Generelle Aussagen darüber, ob es noch Überlebende geben kann oder warum jemand überlebt, kann man nicht treffen, zu viele unterschiedliche Faktoren spielen da zusammen. Zuallererst hängt es sehr stark von der physischen Verfasstheit der verschütteten Personen ab und davon, wie sie eingeschlossen sind. Wran-Schumer erklärt: "In den Trümmern gibt es oft Hohlräume, Verschüttete müssen nicht zwangsläufig eingequetscht sein. Die Sauerstoffversorgung muss auch gewährleistet sein. Gibt es dann noch Zugang zu Wasser und womöglich Nahrung, steigen die Chancen." Auch Kälte kann ein Faktor sein. Normalerweise ist diese ein Problem, doch es kann vorkommen, dass sich der Stoffwechsel dadurch in einer Weise verlangsamt, dass ein längeres Überleben möglich ist.

Richtige Versorgung

Wie hoch die Überlebenschancen nach so einer späten Bergung sind, hängt wiederum von vielen unterschiedlichen Faktoren ab.
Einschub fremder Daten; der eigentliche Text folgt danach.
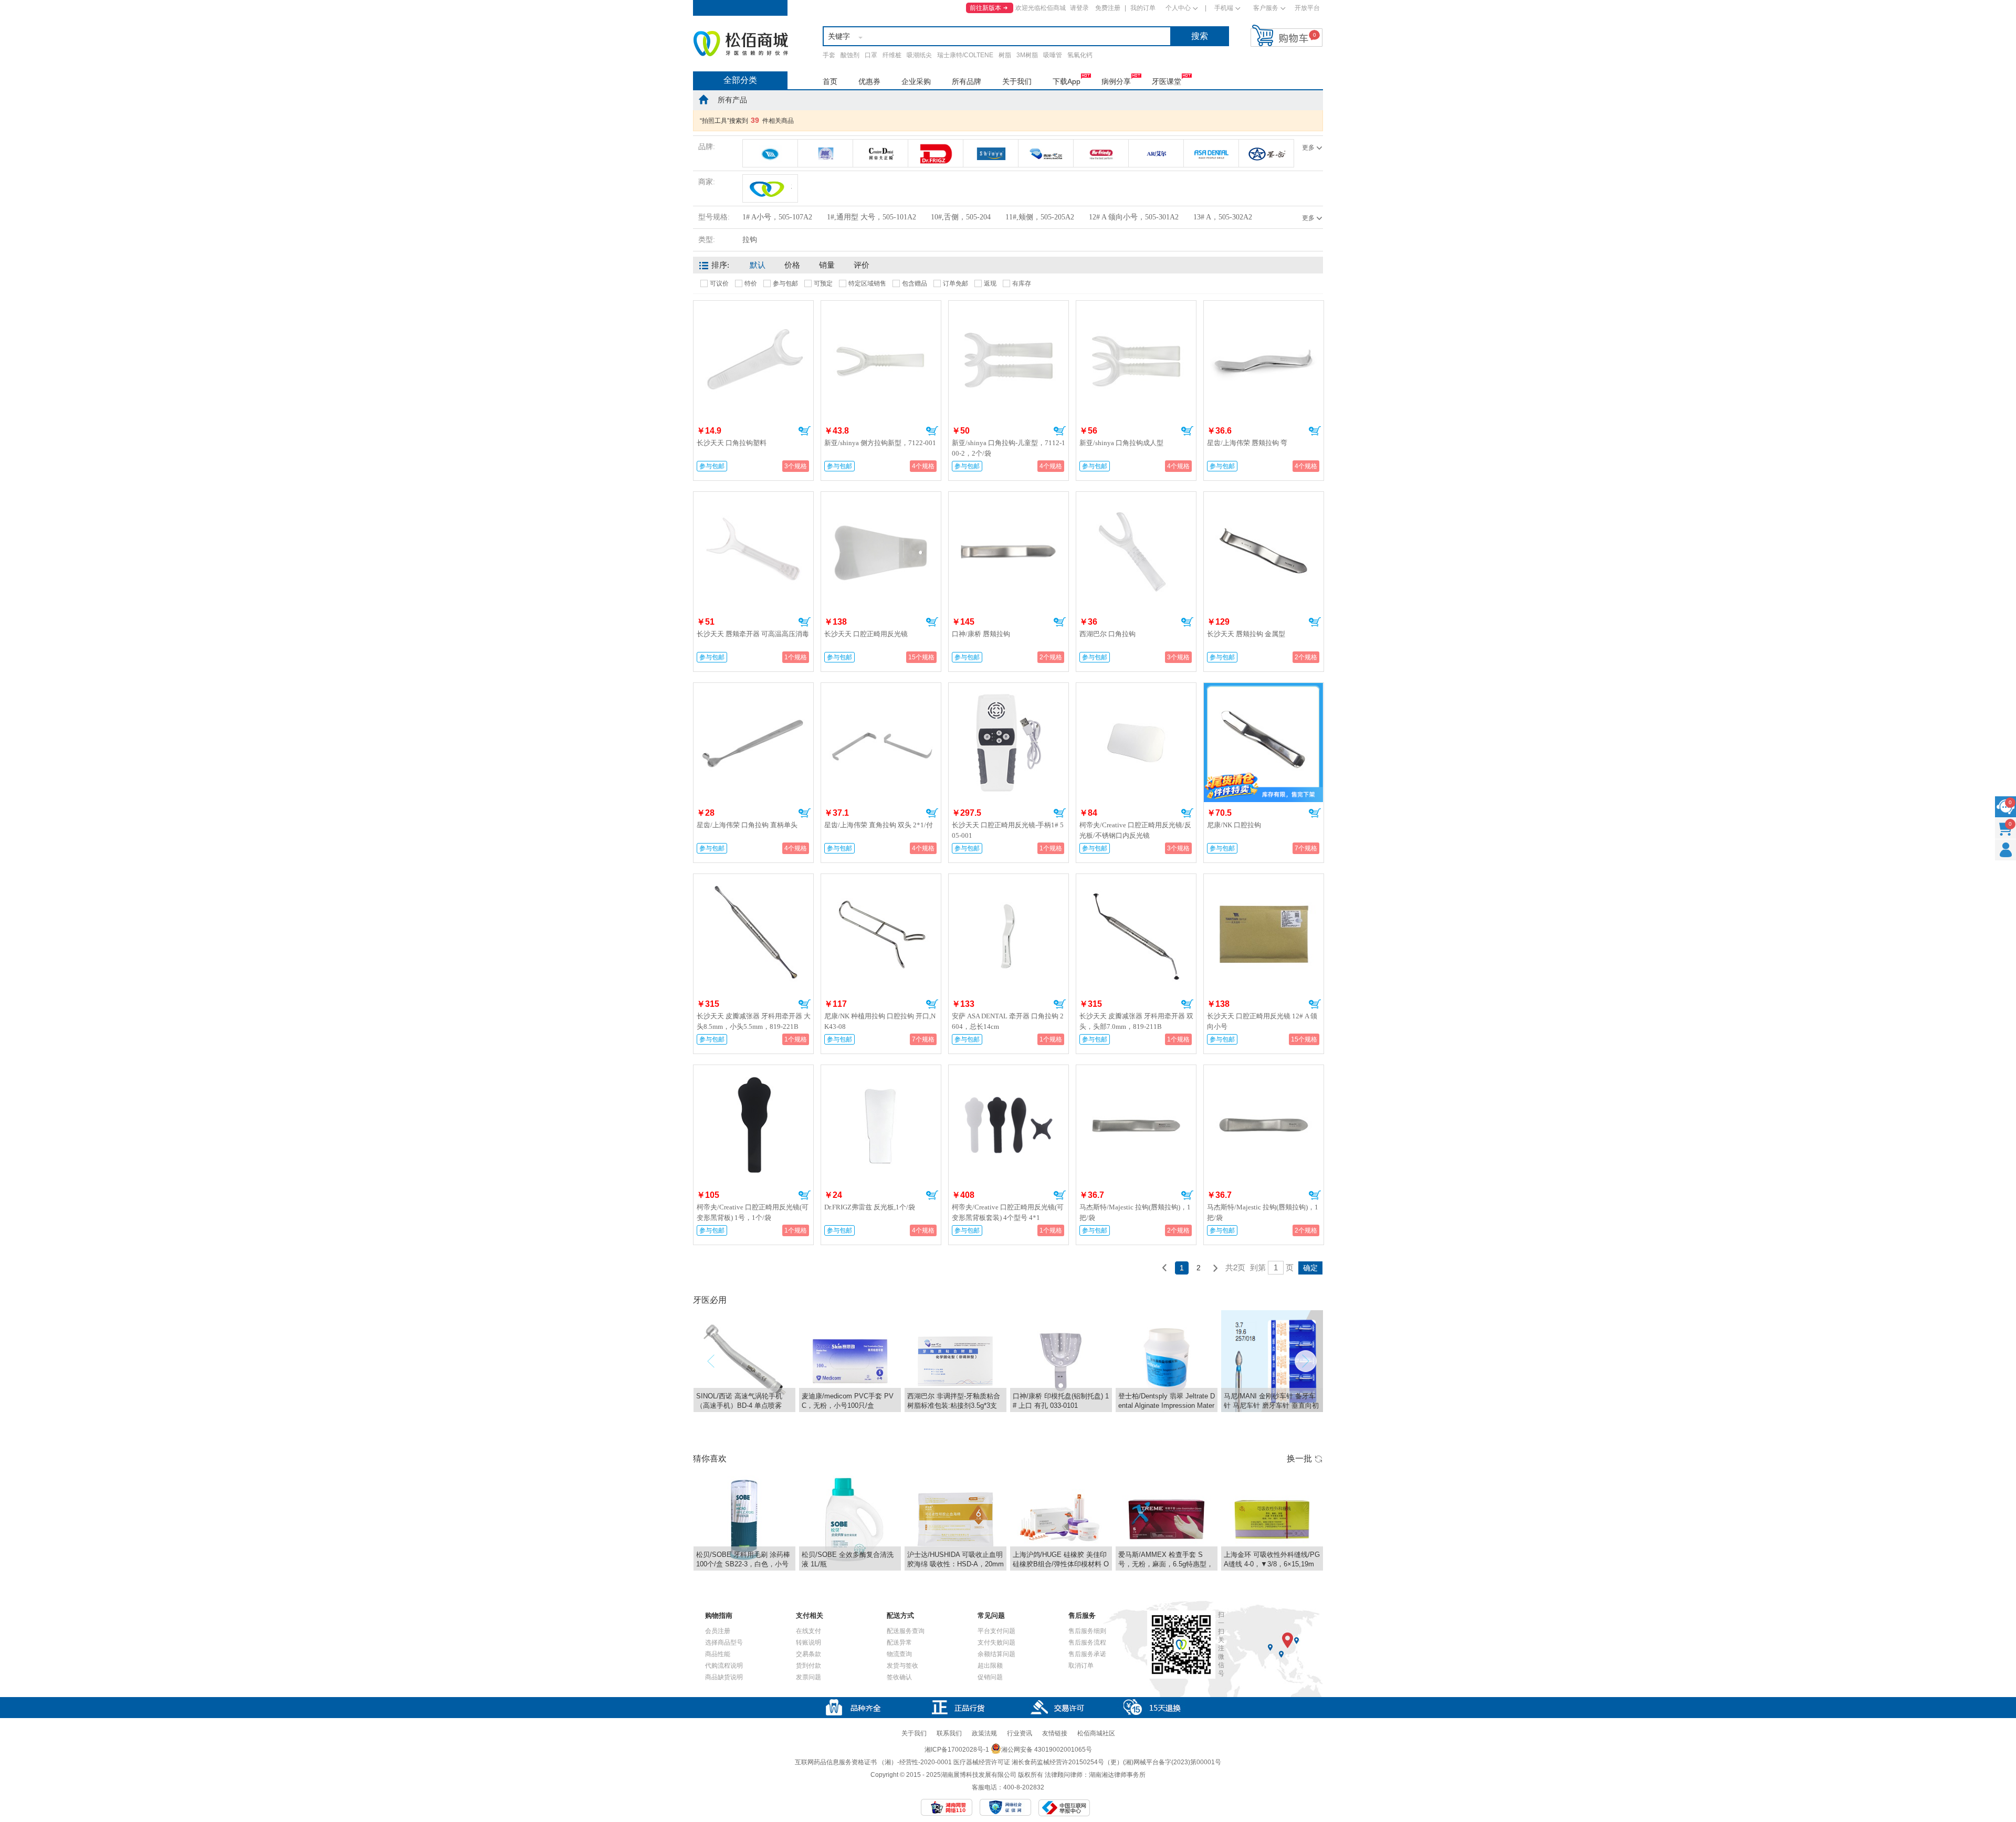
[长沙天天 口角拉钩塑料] (753, 307)
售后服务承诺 (1087, 1654)
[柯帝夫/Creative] (880, 153)
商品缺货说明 (724, 1677)
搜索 (1199, 35)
Liegen außer der körperlichen Schwächung keine oder nur sehr leichte Verletzungen vor, ist die Prognose eine gute. Bei schwereren Verletzungen, vor allem, wenn Körperteile eingeklemmt waren, können in Folge der Bergung sekundäre Probleme auftreten, weiß Wran-Schumer: "Wenn große Muskelgruppen länger eingeklemmt sind, entstehen durch den Muskelzerfall, der dadurch passiert, giftige Zerfallsprodukte, die zu Nierenversagen oder Leberschädigung führen können."

Dieses Crush-Syndrom, wie der Fachausdruck lautet, tritt in der Regel erst nach der Dekompression aus, also wenn die Gliedmaßen befreit wurde. Theoretisch kann man das deshalb mit einer Amputation verhindern. Aber auch hier ist die medizinische Entscheidung individuell und hängt etwa davon ab, wie stark die eingeschlossene Extremität bereits beschädigt ist.
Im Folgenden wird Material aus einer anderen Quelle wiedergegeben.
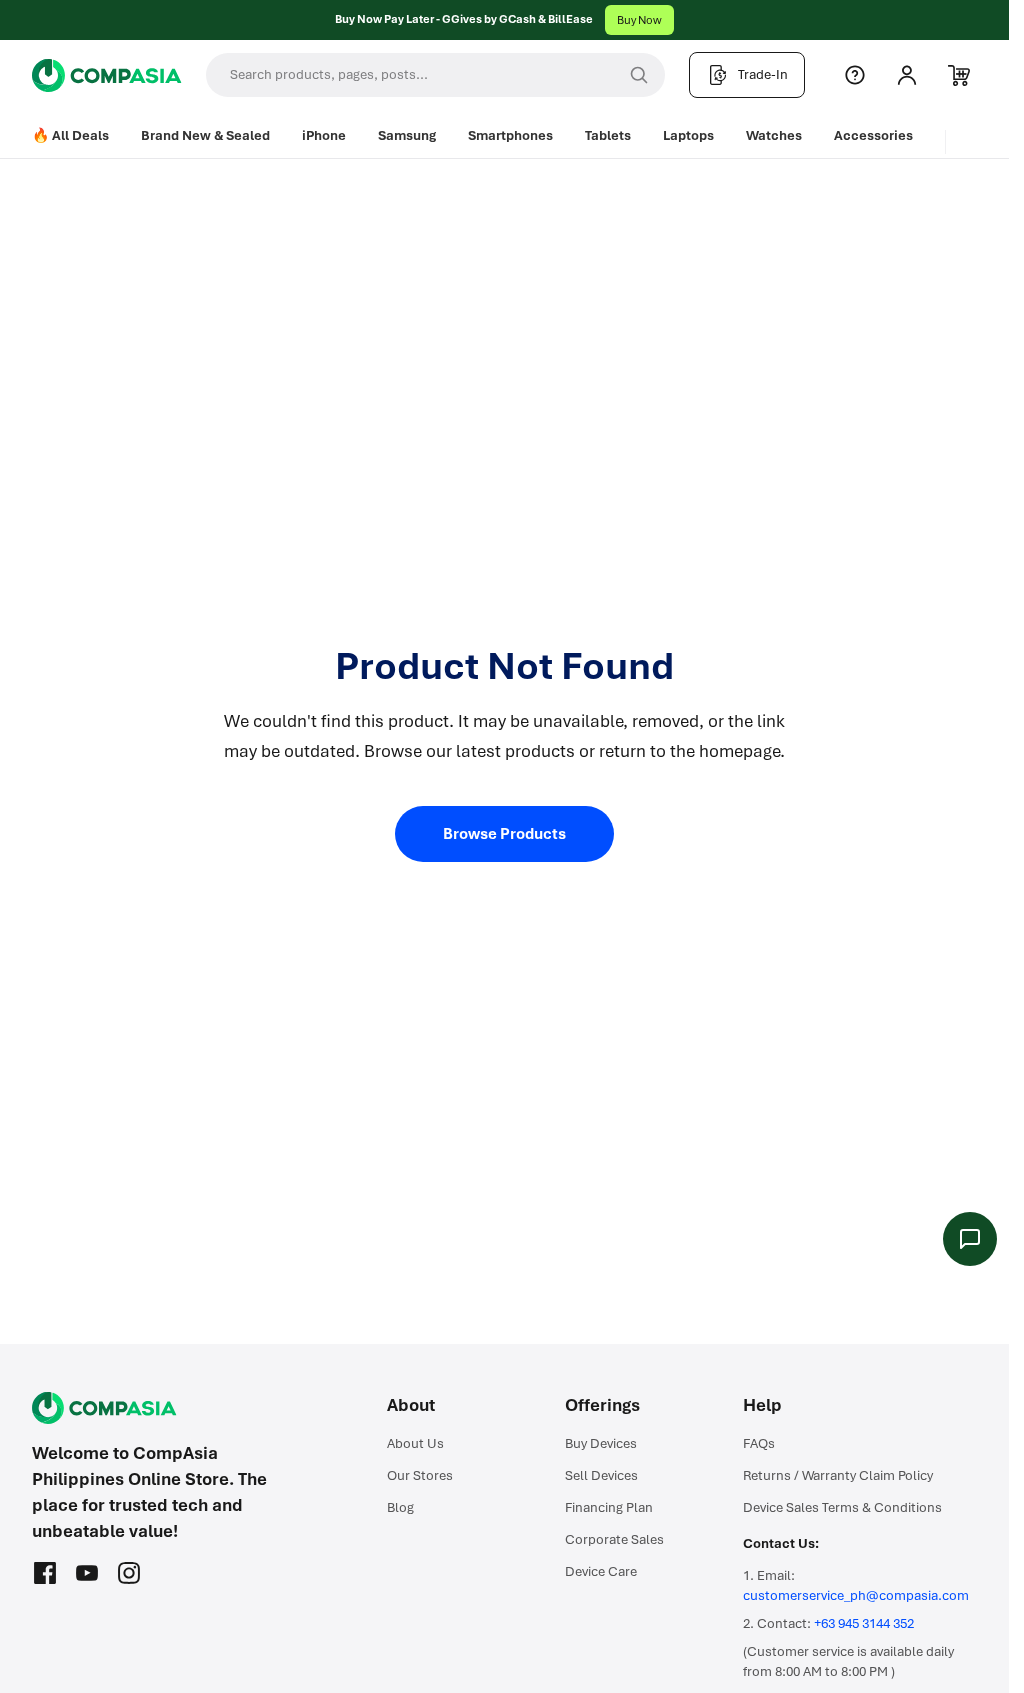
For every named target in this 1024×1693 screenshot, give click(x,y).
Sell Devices (601, 1475)
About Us (415, 1443)
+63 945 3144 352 (864, 1623)
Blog (400, 1507)
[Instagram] (129, 1573)
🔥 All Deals (70, 135)
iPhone (324, 135)
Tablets (608, 135)
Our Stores (420, 1475)
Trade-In (763, 74)
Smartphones (510, 135)
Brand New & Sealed (205, 135)
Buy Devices (601, 1443)
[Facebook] (45, 1573)
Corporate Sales (614, 1539)
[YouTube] (87, 1573)
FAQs (759, 1443)
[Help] (855, 75)
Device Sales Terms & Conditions (842, 1507)
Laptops (688, 135)
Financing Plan (609, 1507)
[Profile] (907, 75)
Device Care (601, 1571)
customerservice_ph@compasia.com (856, 1595)
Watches (774, 135)
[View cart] (959, 75)
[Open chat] (970, 1239)
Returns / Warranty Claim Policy (838, 1475)
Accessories (873, 135)
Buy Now (639, 20)
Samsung (407, 135)
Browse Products (504, 834)
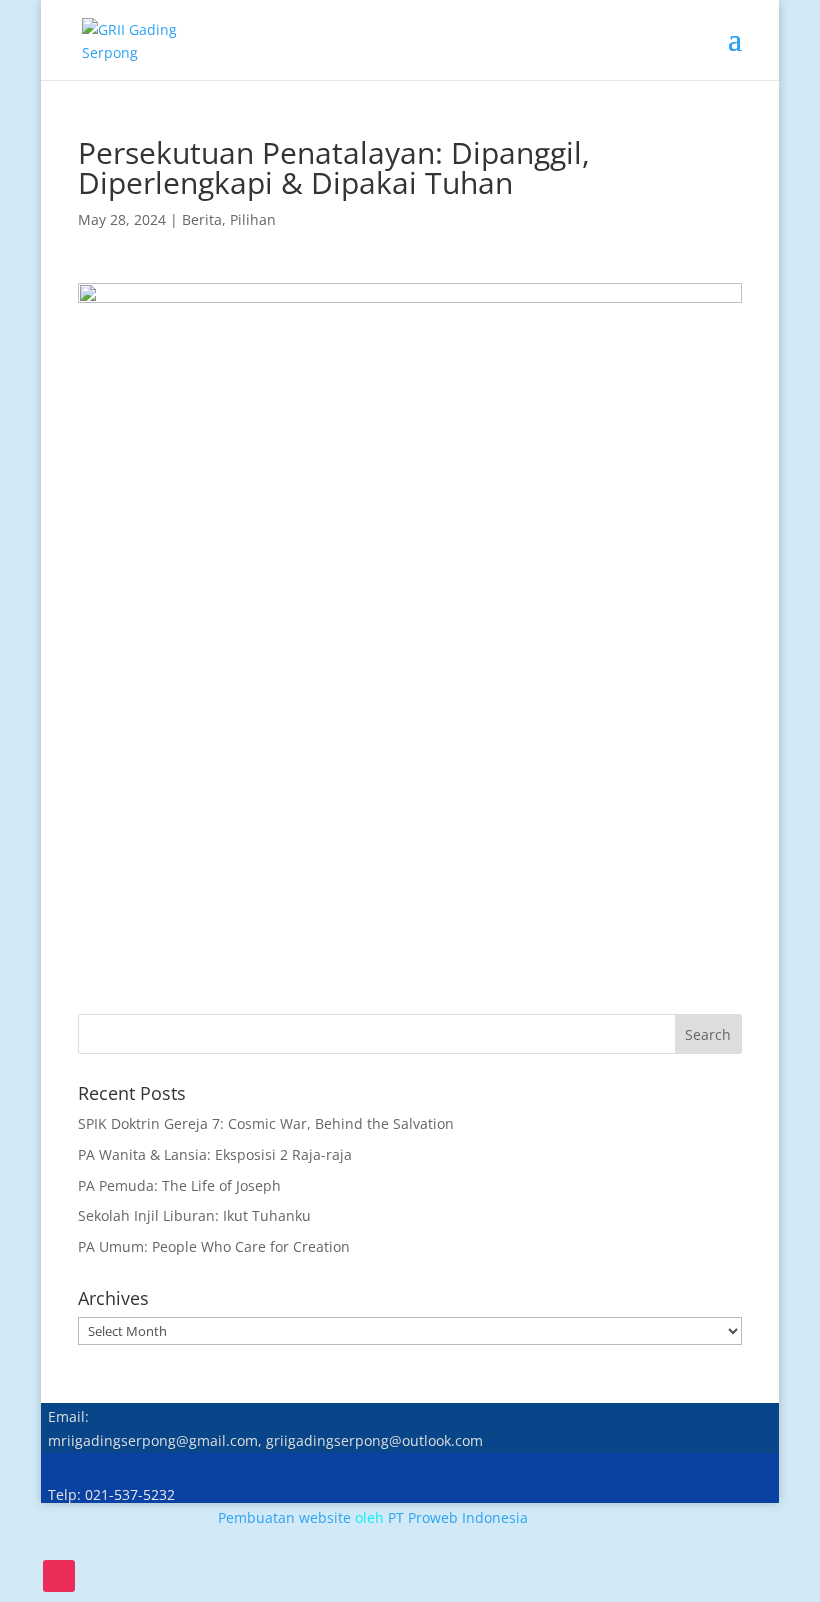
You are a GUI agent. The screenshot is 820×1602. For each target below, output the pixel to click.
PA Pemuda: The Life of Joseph (179, 1185)
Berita (202, 219)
Ein Generalisieren ist also schwierig bis unmöglich, sagt Wran-Schumer. Und je länger es bis zur Bergung dauert, desto wichtiger ist ein medizinisches Assessment über die beste Vorgangsweise schon vor der Bergung. "Man kann weder positiv noch negativ pauschale Aussagen treffen, der menschliche Körper ist da für einige Überraschungen gut. Und es ist tatsächlich immer wieder ein Wunder, was Menschen in so einer Extremsituation aushalten."

Österreichische Expertise

Damit im Ernstfall überhaupt schnelle Hilfe organisiert werden kann, existiert der internationale virtuelle Kontrollraum für Naturkatastrophen "Aristotle". Maßgeblich am Aufbau dieses Krisensystems beteiligt war Geosphere Austria – ehemals Zentralanstalt für Meteorologie und Geodynamik. Im Zentrum des Dienstes stehen Ereignisse wie Erdbeben, Vulkanausbrüche, Tsunamis, Überschwemmungen und Extremwetter.
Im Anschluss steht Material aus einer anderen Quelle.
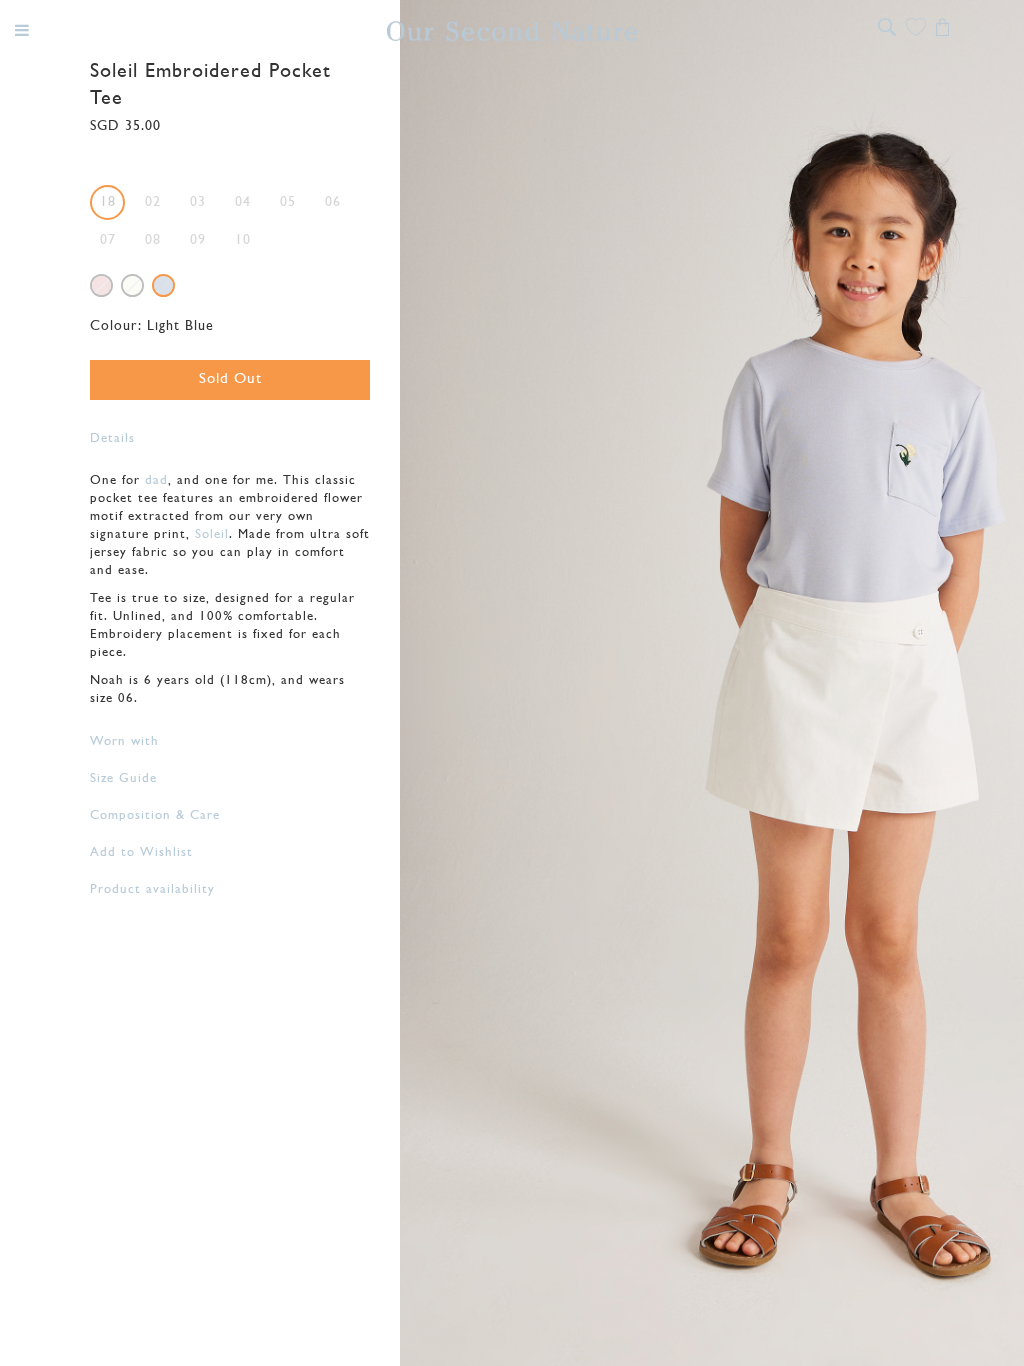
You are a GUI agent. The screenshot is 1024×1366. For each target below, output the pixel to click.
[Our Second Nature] (512, 31)
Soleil (212, 534)
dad (156, 480)
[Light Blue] (163, 285)
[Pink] (101, 285)
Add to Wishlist (141, 852)
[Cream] (132, 285)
Das Europäische Krisenkoordinationszentrum erhält im Katastrophenfall durch Aristotle eine Einschätzung der Lage und möglicher Entwicklungsszenarien. Diese Informationen erleichtern es abzuschätzen, in welchem Ausmaß internationale Hilfskräfte mobilisiert werden müssen. Fachlich fundierte Beurteilungen gibt es etwa in der Frage, mit welchem Schweregrad an Schäden zu rechnen ist. Im Rahmen des europäischen Zivilschutzmechanismus wird dann die entsprechende Katastrophenhilfe mit den beteiligten Nationen koordiniert.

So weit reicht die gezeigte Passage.